Use of H98 FFI
Derek Elkins
ddarius@hotpop.com
Fri, 1 Aug 2003 04:23:16 -0400
On 01 Aug 2003 09:44:14 +0200
Peter Thiemann <thiemann@informatik.uni-freiburg.de> wrote:
> I recently had my first exposure to Haskell's FFI when I was trying to
> compute MD5 and SHA1 hashes using the existing C implementations. In
> each case, the idea is to make the hash function available as function
>
> > md5 :: String -> String
>
> However, the naive implementation
>
> > md5_init md5_state
> > n <- newCString str
> > md5_append md5_state n (fromIntegral (length str))

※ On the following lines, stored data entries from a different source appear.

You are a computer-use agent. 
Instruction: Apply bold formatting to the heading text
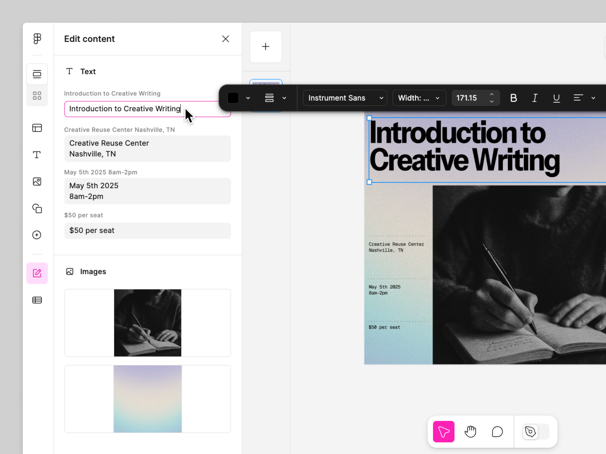pos(514,98)
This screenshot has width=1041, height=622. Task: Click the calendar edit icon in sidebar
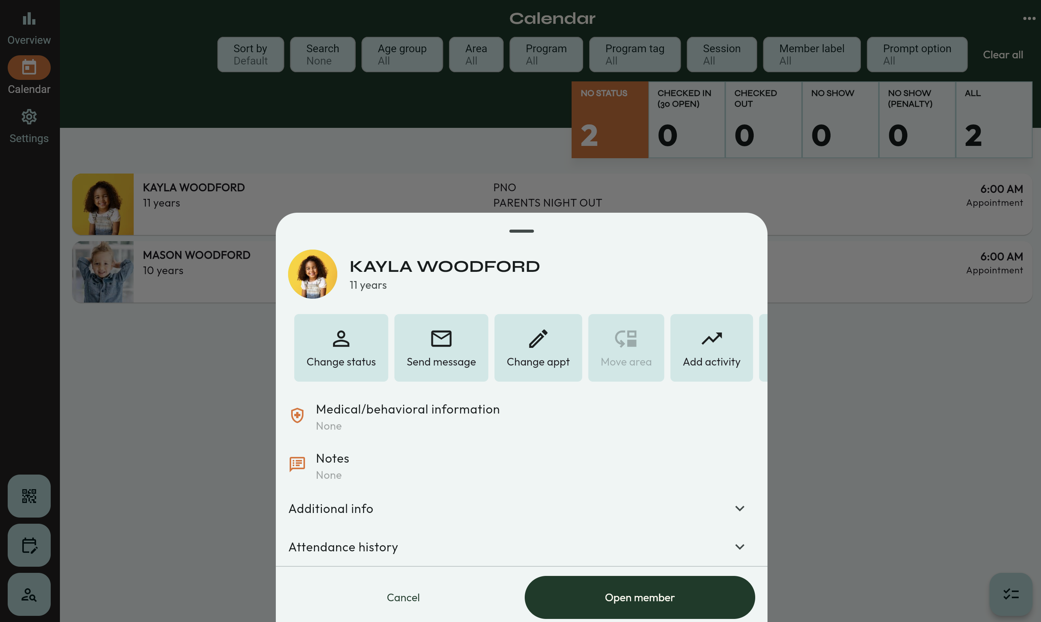(29, 545)
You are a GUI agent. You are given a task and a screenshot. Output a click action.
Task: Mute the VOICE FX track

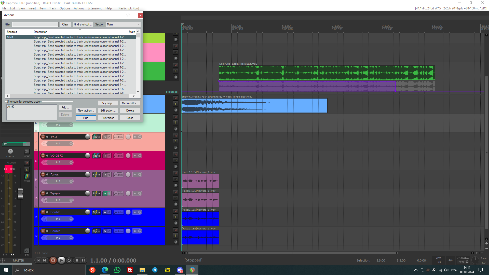pos(175,155)
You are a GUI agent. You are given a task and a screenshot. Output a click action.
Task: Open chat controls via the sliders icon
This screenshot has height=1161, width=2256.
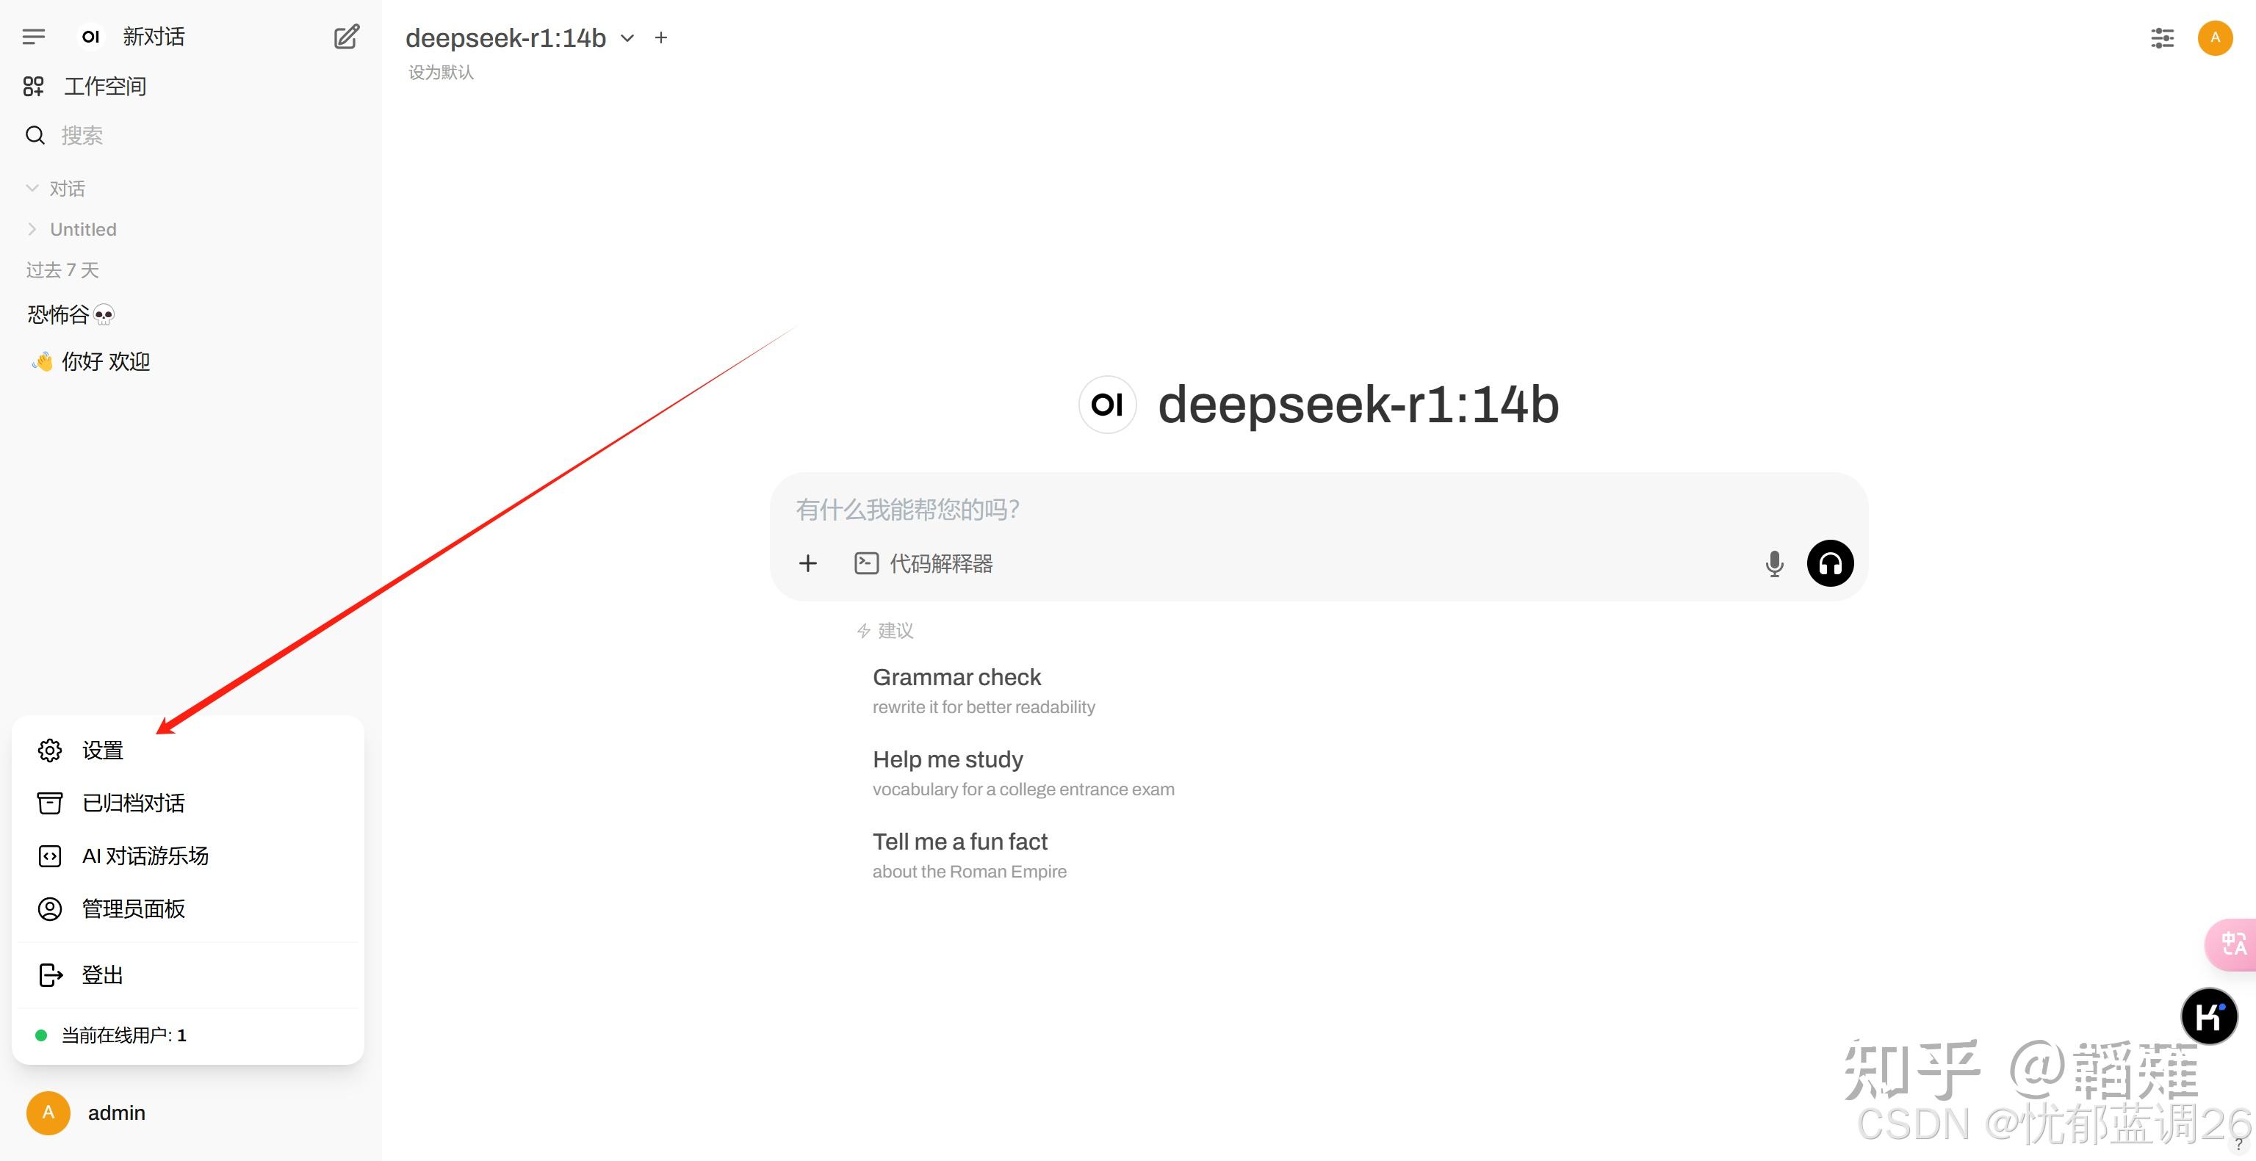pos(2162,39)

> > md5_finish md5_state md5_digest
>
> does not scale to computing hashes of really long strings (50 MB, say,
> as arising from reading a moderately big file), since it tries to
> create a CString of that size, first!
>
> Trying to avoid the allocation of this giant CString requires to split
> up the original string into smaller parts and convert each part to a
> CString separately. Clearly, this task involves a lot of allocation,
> essentially the input string needs to be copied part by part.
>
> Hence, I was wondering why the FFI only provides functionality to
> convert an *entire* list of Char into a CString. For applications like
> this hash computation, it would be advantageous to be able to specify
> *how much* of the input string to marshall to the CString and have the
> conversion function return the rest of the input string and the
> CString. That is, in addition to
>
> > newCString :: String -> IO CString
>
> there should be
>
> > newCStringPart :: String -> Int -> IO (CStringLen, String)
>
> or even
>
> > toCStringPart :: String -> CStringLen -> IO (Int, String)
>
> where CStringLen describes a target buffer into which the String
> argument is to be marshalled. (and similarly for other list types)
>
> Clearly, I can program this functionality by hand. But I have to
> revert to byte-wise processing using pokeByteOff, castCharToCChar, and
> so on. In addition, the optimizer does not seem to be very effective
> on such code, so it seems advantageous to provide it in the library
> already.
>
> But perhaps I'm overlooking something, so I'm appending the code I was
> using below.
>
> -Peter
Except that I would probably mapM_ over a list of chunks, I don't
see what the problem is with your second version of the code is.